### Page excerpt:
----

Press Release: ARJUNA CAPITAL: ILL-TIMED SEC PROXY RESOLUTION CHANGES ARE “A SUCKER PUNCH TO BLACK AMERICANS & OTHERS SEEKING A VOICE AT THE CORPORATE TABLE”

Press Release: ARJUNA CAPITAL: ILL-TIMED SEC PROXY RESOLUTION CHANGES ARE “A SUCKER PUNCH TO BLACK AMERICANS & OTHERS SEEKING A VOICE AT THE CORPORATE TABLE”

September 23, 2020

Natasha Lamb explains that shareholder advocates will be less able to address pay equity and other “key issues of concern to Black and other marginalized Americans.”

Boston, MA – September 23, 2020 – In the wake of the U.S. Securities and Exchange Commission action today to curb shareholder advocacy, the following statement was issued by Natasha Lamb, managing partner of the investment management firm Arjuna Capital:

Now that the U.S. Securities and Exchange Commission (SEC) has moved ahead with plans to stifle the voices of investors under the ruse of ‘modernizing’ the rules governing shareholder proposals, the Commission should know that such a move sends a terrible message to Black Americans and others seeking a voice at the corporate table.

The Commission’s overreaching steps to insulate CEOs from voices outside of their board rooms would kill current shareholder resolutions seeking a human and civil rights expert on the board of Facebook (the subject this summer of an advertising boycott opposed to the online giant’s refusal to police racism and hate speech) and no fewer than four existing resolutions urging leading tech, financial and retail companies to report on racial and gender pay equity.

And I am not using ‘kill’ in a metaphorical or hyperbolic way. 

I literally mean the SEC rules deliberately snuff out existing anti-racism/pro-equal pay efforts at Facebook and four other companies.  At a point in time when historic racial injustices are finally being addressed in a variety of forums, the SEC is turning back the clock and shuting down a shareholder resolution process that is now open as a means to address real issues of genuine concern to Black Americans.

How is the SEC sending such an incredibly ill-timed and tone-deaf message?

The SEC’s changes eliminate opportunities for shareholders to file and refile proposals for consideration at company annual meetings by increasing thresholds and tying individual investors and their advisors in red tape.

Let’s look at what that would mean in practical terms: It is typical for first-time shareholder resolutions to get relatively low vote percentages early on, and then a consensus of support emerges over time.  For example, when Arjuna Capital submitted a shareholder resolution asking for a human or civil rights expert to be added to the Facebook board, it was opposed by the board and management (where Mark Zuckerberg controls over half the voting shares) and the end vote was 3.71 percent. And when that vote took place a couple of months ago, it was before the explosion of social outrage and concern that followed the death of George Floyd at the hands of police in Minneapolis.

----

### Information supplied:
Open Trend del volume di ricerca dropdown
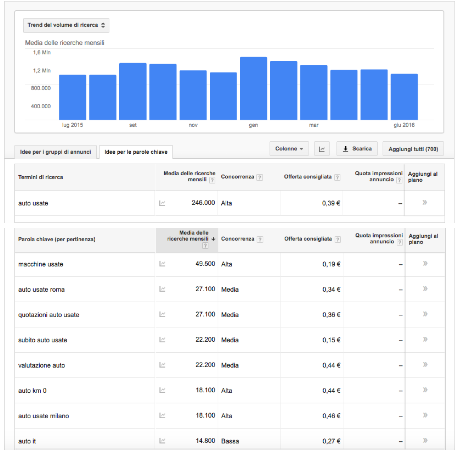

----

### Goals:
1. Please sum up the press release on the SEC's shareholder proposal changes in two sentences.
2. Carry on the press release on the SEC's shareholder proposal changes from the point at which it stops.

### Final results:
1. On September 23, 2020, Natasha Lamb, managing partner of Arjuna Capital, said the SEC's new limits on shareholder proposals send a terrible message to Black Americans and would kill existing resolutions seeking a human and civil rights expert on Facebook's board and four resolutions asking companies to report on racial and gender pay equity. She argued that raising thresholds and adding red tape cuts off proposals that usually start with low support and gain it over time, such as Arjuna's Facebook resolution, which drew 3.71 percent before the outrage over George Floyd's death.

2.
Now, that shareholder resolution appears to have been almost eerily prescient and we would expect to see a huge jump in support for it (despite Zuckerberg’s stranglehold on the voting process).  But the SEC rule changes would stop that shareholder resolution cold, since it did not achieve the arbitrary support threshold required under the new Commission proposal.  There is no rhyme or reason for the SEC’s increased-support requirement … except to kill as many shareholder resolutions as possible.

And this is not an isolated example of how the SEC’s pernicious new rules are a sucker punch to Black Americans and other concerned citizens. 

Of the total of 10 racial/gender pay equity shareholder resolutions submitted by Arjuna Capital and various co-sponsors in 2020, no fewer than four, 40 percent, would be ineligible for another vote under the new rules. 

In fact, it is estimated that the SEC rules will reduce the number of investor proposals considered at annual meetings by a similar amount — 37 percent. That might be a win for CEOs and Boards eager to silence investors’ dissenting and public views, but it certainly is a loss for the investors who have played a pivotal role to keep companies transparent, proactive, and accountable.

Shareholder proposals not only highlight the concerns of individual investors, they put those concerns in front of all investors to vote on at the companies’ annual meetings. As far as investing goes, it’s democracy at its best — the right of one share, one vote.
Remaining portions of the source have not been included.